▶ [Data to process]:
++++++

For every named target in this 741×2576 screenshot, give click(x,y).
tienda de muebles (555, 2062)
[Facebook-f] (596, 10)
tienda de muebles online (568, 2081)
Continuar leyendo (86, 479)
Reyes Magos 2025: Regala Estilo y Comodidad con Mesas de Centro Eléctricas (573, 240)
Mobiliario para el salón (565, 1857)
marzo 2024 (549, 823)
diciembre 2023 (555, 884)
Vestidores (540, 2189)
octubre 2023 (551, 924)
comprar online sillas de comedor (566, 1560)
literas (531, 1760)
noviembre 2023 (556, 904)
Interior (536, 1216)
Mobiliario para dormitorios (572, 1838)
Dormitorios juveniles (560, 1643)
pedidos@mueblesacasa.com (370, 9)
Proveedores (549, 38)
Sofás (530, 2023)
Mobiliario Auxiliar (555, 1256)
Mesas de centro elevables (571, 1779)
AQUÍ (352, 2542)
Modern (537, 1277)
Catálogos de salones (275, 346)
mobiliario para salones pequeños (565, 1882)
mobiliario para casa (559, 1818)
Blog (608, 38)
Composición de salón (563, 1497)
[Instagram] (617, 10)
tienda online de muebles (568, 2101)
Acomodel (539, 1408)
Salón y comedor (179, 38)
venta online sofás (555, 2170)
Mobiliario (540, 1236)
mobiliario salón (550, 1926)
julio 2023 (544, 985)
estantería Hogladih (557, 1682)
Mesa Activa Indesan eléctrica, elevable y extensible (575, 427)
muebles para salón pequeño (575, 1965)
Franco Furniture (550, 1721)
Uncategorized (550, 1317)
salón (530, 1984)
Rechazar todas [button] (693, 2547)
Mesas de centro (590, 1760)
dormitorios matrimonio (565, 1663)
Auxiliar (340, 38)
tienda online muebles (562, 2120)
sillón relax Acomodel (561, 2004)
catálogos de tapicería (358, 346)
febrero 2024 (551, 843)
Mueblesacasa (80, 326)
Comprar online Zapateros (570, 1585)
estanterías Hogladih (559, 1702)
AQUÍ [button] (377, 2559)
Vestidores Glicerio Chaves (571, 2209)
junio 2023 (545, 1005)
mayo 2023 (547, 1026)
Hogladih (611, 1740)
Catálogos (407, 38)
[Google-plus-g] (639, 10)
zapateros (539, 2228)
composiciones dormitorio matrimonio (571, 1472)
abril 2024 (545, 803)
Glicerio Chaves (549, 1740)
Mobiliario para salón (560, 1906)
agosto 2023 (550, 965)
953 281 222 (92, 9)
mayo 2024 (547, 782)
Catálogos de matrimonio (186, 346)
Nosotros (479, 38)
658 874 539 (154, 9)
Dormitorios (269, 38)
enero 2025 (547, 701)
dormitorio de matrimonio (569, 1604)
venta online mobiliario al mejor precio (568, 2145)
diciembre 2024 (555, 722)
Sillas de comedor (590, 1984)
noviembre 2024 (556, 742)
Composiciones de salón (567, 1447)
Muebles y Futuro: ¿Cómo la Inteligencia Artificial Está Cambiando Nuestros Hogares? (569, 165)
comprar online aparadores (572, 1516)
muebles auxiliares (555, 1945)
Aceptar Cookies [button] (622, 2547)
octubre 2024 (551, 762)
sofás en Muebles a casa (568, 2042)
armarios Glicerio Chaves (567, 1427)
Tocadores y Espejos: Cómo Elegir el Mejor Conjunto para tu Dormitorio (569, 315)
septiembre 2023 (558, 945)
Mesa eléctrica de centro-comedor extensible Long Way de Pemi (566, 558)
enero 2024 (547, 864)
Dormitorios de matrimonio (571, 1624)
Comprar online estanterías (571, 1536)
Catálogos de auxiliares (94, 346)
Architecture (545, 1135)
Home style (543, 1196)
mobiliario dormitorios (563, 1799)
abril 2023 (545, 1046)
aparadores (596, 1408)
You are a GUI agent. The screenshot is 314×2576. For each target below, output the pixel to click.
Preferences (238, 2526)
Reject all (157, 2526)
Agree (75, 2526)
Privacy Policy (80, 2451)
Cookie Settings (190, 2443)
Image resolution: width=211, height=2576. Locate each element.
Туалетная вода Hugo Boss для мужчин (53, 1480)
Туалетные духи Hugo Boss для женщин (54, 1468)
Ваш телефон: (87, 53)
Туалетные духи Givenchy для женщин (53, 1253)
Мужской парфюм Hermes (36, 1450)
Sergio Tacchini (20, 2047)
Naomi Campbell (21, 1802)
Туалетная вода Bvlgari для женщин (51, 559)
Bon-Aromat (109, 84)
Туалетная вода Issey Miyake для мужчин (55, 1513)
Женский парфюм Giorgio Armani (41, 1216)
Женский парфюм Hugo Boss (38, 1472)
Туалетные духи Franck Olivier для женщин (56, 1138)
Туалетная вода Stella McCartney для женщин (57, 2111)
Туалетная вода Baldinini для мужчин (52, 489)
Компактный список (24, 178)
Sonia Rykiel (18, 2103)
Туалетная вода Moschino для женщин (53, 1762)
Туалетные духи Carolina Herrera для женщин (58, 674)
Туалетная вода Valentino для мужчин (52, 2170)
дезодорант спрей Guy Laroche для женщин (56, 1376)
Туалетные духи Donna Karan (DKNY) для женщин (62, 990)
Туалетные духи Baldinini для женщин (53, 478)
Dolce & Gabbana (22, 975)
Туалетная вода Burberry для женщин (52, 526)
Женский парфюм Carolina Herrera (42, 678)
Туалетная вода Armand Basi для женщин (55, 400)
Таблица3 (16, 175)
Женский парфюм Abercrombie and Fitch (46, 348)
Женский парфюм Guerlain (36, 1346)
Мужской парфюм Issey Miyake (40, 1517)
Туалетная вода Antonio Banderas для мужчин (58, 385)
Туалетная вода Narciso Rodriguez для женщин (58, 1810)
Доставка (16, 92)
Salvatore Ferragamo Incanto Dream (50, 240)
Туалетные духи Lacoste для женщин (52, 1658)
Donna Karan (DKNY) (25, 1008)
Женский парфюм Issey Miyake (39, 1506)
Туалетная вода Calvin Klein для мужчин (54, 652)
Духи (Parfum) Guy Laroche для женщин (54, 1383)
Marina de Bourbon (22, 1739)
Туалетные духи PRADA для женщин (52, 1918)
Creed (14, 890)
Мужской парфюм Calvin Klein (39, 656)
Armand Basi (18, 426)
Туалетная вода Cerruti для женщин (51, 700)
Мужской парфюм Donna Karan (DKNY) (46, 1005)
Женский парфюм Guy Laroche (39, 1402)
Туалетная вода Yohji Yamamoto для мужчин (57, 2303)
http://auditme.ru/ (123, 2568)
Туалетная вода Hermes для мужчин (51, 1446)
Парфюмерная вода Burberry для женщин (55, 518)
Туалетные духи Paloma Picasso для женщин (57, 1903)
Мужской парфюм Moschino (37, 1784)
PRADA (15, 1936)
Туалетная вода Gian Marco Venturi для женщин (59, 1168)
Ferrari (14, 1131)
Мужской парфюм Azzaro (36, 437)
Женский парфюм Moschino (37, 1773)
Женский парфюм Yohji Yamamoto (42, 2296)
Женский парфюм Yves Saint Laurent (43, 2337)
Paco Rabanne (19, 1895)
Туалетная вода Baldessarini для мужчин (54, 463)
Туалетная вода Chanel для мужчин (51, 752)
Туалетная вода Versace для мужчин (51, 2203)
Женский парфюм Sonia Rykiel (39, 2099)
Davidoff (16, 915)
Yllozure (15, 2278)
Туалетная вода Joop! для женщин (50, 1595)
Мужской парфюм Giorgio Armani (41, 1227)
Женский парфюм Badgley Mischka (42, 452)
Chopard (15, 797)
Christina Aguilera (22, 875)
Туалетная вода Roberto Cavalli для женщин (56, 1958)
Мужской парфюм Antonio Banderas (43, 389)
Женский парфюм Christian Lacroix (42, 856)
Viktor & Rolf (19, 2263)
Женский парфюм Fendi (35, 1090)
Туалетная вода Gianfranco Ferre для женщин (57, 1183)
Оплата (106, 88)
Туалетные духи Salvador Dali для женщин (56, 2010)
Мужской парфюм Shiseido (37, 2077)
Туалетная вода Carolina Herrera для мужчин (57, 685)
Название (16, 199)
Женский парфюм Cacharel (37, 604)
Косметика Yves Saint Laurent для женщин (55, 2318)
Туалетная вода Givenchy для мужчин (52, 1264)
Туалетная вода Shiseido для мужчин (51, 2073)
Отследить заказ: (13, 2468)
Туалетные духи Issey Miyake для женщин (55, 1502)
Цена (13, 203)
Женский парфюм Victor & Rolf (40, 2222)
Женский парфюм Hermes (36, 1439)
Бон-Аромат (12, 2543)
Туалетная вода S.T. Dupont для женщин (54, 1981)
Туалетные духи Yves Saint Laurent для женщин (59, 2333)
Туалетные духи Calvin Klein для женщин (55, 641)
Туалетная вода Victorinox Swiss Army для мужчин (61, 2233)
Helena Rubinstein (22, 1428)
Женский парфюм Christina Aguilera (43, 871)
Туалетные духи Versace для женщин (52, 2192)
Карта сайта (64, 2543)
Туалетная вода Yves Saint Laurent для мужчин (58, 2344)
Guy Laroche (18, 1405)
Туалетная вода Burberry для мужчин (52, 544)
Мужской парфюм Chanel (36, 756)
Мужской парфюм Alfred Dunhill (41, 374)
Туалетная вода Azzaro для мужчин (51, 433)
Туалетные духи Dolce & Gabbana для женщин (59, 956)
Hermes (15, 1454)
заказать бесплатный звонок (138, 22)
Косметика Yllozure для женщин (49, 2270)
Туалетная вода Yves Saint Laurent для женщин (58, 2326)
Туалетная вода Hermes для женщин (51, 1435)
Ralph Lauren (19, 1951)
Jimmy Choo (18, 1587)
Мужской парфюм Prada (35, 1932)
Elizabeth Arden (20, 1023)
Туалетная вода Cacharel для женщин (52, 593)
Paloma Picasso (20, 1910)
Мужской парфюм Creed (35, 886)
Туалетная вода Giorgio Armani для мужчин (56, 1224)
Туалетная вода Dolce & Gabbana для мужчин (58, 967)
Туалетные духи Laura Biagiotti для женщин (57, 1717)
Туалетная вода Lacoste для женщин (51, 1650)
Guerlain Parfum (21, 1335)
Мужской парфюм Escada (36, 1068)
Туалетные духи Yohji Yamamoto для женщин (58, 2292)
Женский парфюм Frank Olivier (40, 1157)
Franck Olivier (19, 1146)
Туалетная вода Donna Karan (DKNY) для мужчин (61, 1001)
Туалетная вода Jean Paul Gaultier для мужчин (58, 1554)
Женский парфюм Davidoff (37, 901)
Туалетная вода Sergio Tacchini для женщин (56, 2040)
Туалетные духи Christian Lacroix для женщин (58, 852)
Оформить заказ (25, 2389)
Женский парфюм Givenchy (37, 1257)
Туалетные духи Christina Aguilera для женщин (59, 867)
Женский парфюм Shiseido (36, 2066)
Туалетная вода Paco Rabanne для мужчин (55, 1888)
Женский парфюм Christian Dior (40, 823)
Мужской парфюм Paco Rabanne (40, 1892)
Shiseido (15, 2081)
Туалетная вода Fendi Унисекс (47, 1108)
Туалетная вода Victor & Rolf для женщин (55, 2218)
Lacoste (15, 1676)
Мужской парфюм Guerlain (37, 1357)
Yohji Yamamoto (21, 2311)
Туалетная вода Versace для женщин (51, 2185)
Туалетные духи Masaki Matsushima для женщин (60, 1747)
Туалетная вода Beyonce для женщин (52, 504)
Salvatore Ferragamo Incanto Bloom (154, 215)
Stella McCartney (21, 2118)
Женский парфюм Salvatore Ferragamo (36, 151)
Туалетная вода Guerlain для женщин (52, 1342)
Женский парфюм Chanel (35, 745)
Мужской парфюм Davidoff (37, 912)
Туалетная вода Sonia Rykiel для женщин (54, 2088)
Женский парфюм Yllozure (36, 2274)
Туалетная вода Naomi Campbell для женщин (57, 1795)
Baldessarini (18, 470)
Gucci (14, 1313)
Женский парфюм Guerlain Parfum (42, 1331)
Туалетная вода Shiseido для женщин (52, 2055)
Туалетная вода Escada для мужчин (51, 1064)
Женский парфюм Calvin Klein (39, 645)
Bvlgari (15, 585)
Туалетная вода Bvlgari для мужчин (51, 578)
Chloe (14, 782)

++++++

▶ [Instructions to follow]: Using the data above, transcribe the lines that run from the line with "дезодорант спрей Guy" to the line with "Туалетная вода Hermes для мужчин (51, 1446)", both ends kept, and output nothing else.

▶ [Result of the exercise]:
дезодорант спрей Guy Laroche для женщин (56, 1376)
Туалетные духи Donna Karan (DKNY) для женщин (62, 990)
Туалетные духи Baldinini для женщин (53, 478)
Dolce & Gabbana (22, 975)
Туалетная вода Burberry для женщин (52, 526)
Женский парфюм Carolina Herrera (42, 678)
Туалетная вода Armand Basi для женщин (55, 400)
Таблица3 (16, 175)
Женский парфюм Abercrombie and Fitch (46, 348)
Женский парфюм Guerlain (36, 1346)
Мужской парфюм Issey Miyake (40, 1517)
Туалетная вода Antonio Banderas для мужчин (58, 385)
Туалетная вода Narciso Rodriguez для женщин (58, 1810)
Доставка (16, 92)
Salvatore Ferragamo Incanto Dream (50, 240)
Туалетные духи Lacoste для женщин (52, 1658)
Donna Karan (DKNY) (25, 1008)
Женский парфюм Issey Miyake (39, 1506)
Туалетная вода Calvin Klein для мужчин (54, 652)
Духи (Parfum) Guy Laroche для женщин (54, 1383)
Marina de Bourbon (22, 1739)
Туалетные духи PRADA для женщин (52, 1918)
Creed (14, 890)
Мужской парфюм Calvin Klein (39, 656)
Armand Basi (18, 426)
Туалетная вода Cerruti для женщин (51, 700)
Мужской парфюм Donna Karan (DKNY) (46, 1005)
Женский парфюм Guy Laroche (39, 1402)
Туалетная вода Yohji Yamamoto для мужчин (57, 2303)
http://auditme.ru/ (123, 2568)
Туалетная вода Hermes для мужчин (51, 1446)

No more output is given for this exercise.